Pixel coordinate grounding data

********

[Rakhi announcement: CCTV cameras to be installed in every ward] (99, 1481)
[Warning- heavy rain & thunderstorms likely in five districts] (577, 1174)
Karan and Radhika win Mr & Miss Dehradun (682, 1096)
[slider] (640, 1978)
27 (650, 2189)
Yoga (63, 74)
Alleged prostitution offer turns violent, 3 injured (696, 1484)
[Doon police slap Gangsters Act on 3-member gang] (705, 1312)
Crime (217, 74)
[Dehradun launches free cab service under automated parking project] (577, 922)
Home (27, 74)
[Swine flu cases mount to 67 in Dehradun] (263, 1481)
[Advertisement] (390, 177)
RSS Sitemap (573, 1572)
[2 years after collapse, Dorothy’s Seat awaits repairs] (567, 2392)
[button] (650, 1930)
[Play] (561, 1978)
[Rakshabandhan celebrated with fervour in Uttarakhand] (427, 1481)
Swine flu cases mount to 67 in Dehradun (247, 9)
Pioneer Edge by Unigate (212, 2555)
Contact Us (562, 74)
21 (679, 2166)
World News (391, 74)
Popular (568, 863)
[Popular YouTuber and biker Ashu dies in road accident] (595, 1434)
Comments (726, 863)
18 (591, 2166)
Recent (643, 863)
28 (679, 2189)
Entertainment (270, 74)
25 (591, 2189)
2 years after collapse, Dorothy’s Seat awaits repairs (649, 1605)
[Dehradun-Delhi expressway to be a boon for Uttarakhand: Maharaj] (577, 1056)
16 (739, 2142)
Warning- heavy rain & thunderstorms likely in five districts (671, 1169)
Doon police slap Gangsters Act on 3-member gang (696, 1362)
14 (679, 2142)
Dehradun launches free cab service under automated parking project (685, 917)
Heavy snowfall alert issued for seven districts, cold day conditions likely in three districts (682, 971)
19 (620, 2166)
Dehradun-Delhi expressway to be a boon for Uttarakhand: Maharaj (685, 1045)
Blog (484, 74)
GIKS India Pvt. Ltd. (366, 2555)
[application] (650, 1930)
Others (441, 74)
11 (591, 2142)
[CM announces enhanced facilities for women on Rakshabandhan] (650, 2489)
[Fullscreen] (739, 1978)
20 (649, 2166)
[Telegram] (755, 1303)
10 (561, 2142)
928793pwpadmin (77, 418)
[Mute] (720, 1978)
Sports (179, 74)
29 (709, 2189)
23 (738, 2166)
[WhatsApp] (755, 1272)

********

** Goal of the exercise **
Every line of the entries above that holds "boon" should be copied out.

** Solution to this exercise **
[Dehradun-Delhi expressway to be a boon for Uttarakhand: Maharaj] (577, 1056)
Dehradun-Delhi expressway to be a boon for Uttarakhand: Maharaj (685, 1045)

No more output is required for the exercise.